TRANSPARENCY AND OPENNESS

 “Today I have focused on three substantive values underlying our trade policy.  But I’d also like to say a word about the process of trade policy.

“The Obama Administration is committed to increased inclusiveness in trade negotiations. 

“Early in the President’s first term, USTR worked to diversify membership in the advisory system that Congress established to provide official recommendations on trade policy. 

“We also wanted to expand beyond that system, so we began a process of broad consultations. 

“That included a new practice of opening the door to stakeholders – hundreds of them from the private sector, the labor community, NGO’s, academia – during negotiating rounds and providing them with a platform for conveying their views directly to the negotiators – not just from the U.S. but from all of our trading partners.  

“We have strengthened our partnership with Congress, working with expert staff and interested Members through nearly every decision and challenge. 

“We have consulted with Congress on TPP alone on more than 1,150 separate occasions.  We continue to do so daily. 

“Just last week, I met with more than a dozen Members of Congress on TPP, and my staff held 18 TPP briefings with committee staff – and that was with a snow day!

“And while I’m talking about Congress, let me make sure one thing is absolutely clear:  Any Member of Congress can see negotiating text any time they request it. 

“Moreover, before we put forward any U.S. proposal to our negotiating partners, we review it with the committees designated by Congress. 

“We have heard a lot of discussion about the “cleared advisors” system Congress established. 

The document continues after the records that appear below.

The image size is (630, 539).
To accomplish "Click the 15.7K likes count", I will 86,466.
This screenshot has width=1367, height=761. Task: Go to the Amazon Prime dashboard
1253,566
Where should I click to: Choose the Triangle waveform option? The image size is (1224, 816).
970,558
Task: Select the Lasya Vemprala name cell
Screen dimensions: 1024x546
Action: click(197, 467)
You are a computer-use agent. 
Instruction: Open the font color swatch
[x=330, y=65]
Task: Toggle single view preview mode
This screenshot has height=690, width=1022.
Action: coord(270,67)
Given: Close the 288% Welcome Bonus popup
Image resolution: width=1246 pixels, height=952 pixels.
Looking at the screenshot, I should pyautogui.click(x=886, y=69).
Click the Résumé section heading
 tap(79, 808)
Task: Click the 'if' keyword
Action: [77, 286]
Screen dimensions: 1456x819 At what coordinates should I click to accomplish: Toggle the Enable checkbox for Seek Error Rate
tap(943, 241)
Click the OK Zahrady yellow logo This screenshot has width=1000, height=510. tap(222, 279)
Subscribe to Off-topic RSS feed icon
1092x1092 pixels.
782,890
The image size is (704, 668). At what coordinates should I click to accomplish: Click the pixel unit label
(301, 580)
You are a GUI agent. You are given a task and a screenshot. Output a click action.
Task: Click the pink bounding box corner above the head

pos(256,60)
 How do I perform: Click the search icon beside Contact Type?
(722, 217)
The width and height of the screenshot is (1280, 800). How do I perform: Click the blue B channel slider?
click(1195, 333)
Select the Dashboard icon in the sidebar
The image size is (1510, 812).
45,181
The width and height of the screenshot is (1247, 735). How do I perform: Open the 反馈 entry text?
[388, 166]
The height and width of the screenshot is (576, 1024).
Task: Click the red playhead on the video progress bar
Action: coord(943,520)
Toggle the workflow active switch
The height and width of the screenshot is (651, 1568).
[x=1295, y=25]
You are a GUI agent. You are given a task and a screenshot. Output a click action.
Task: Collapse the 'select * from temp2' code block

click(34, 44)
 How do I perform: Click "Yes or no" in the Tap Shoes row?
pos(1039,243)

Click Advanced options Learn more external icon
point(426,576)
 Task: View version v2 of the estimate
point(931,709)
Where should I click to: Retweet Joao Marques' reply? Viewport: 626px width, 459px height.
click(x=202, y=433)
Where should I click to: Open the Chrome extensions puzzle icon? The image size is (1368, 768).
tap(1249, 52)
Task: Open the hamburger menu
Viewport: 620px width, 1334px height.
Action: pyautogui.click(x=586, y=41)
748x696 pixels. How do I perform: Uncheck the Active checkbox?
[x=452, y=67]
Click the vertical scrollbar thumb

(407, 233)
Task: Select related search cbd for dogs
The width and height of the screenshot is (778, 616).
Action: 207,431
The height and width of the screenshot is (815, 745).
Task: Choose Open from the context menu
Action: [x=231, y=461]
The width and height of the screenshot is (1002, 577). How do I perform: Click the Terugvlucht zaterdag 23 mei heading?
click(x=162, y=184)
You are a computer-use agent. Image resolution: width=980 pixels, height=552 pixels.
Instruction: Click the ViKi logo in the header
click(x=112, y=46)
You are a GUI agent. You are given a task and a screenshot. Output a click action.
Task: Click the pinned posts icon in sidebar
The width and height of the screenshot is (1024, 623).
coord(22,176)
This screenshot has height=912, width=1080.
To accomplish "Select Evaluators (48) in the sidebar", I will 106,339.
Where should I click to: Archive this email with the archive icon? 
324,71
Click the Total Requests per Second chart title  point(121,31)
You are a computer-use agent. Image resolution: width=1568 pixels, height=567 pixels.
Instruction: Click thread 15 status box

“Our cleared advisors do include representatives from the private sector – as Congress has required. 

“Some are large employers, but they also include a small manufacturer in Ohio, a family-owned food company in Oregon and similar local business from around the country.

“They include representatives of every major labor union; public health groups such as the Campaign for Tobacco Free Kids; environmental groups such as Oceana, the World Wildlife Fund, and the Environmental Defense Fund; as well as development NGOs such as Bread for the World.

“The Obama Administration has expanded representation on advisory committees to include more voices from academia, NGOs and others with varying views.  

“Generic drug companies and ISP representatives are represented, and we are in the process of expanding our public health representation. 

“More importantly, these cleared advisors represent only a small fraction of the input we receive on trade negotiations through a variety of other mechanisms, including directly from stakeholders. 

“During this Administration, our door has been open to the broadest range of stakeholders possible.  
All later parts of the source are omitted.